Arnold purchased land in Comilla and began building a mission house in 1889, before moving there in 1890. She spent her life preaching, establishing schools and dispensing medicine. She became fluent in Bengali and helped establish the East Bengal Baptist Union. She later moved to Pubna where there were tensions with other missionaries, particularly as the men, who had arrived later, controlled the finances and movements of the women. In 1912 she was instructed by the Australian society to "stop interfering in the Pubna men's department or come home." From 1913, she lived in a thatched, mud-floored village hut among the local people rather than in the typical British Raj style properties of her colleagues.

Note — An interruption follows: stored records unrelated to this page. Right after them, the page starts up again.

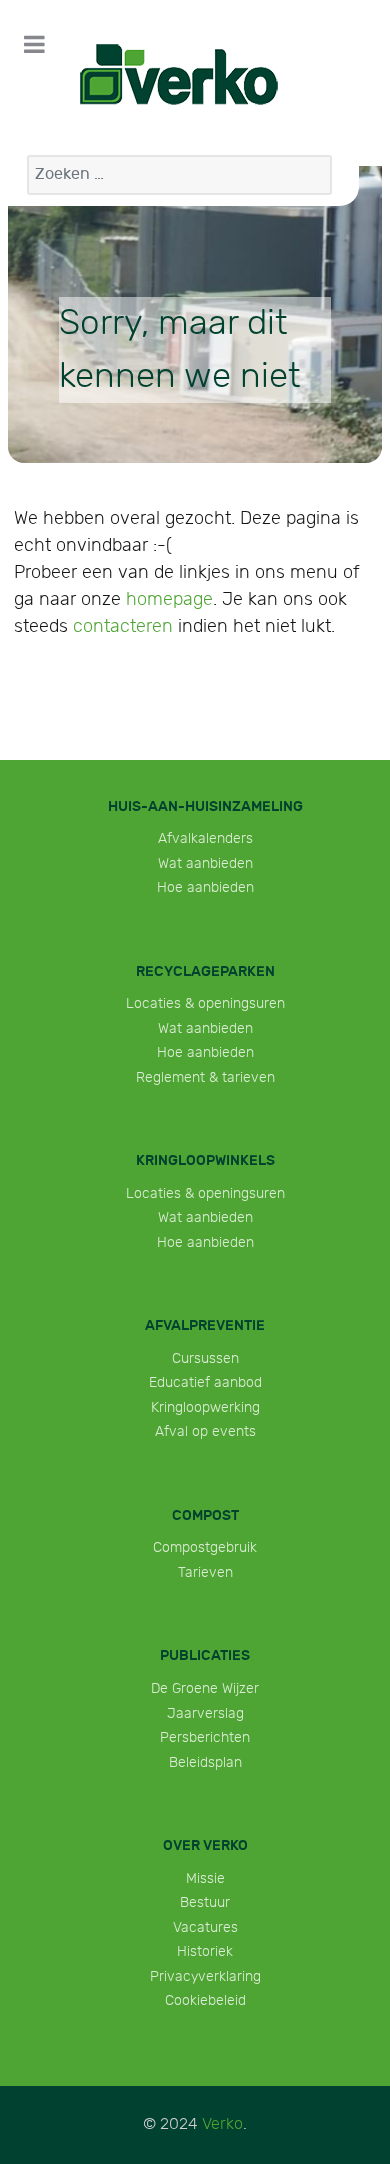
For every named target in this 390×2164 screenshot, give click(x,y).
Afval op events (205, 1431)
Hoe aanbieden (205, 887)
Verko (222, 2124)
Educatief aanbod (205, 1382)
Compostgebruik (205, 1547)
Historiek (205, 1951)
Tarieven (205, 1572)
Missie (205, 1878)
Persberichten (205, 1737)
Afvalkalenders (205, 838)
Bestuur (205, 1902)
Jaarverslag (205, 1713)
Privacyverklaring (205, 1976)
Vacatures (205, 1927)
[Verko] (179, 75)
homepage (169, 599)
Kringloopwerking (205, 1407)
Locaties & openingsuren (205, 1003)
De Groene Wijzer (205, 1688)
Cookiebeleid (205, 2000)
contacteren (123, 626)
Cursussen (205, 1358)
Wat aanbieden (205, 863)
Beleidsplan (205, 1762)
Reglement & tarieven (205, 1077)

Arnold retired to Australia in 1930, with the East Bengal Baptist Union taking over her work, but returned to India as a voluntary worker and died in Ataikola on 9 July 1931 after refusing surgery for a malignant growth.

==Honours==
In 1919 Arnold was awarded the Kaisar-i-Hind Medal for public service in India, but declined to accept it. The Ellen Arnold Memorial Dispensary at Ataikola was established in her name and the Bangladesh Baptist Union observes the day of her death as "Ellen Arnold Day." In 2014 Rosalind Gooden published her biography.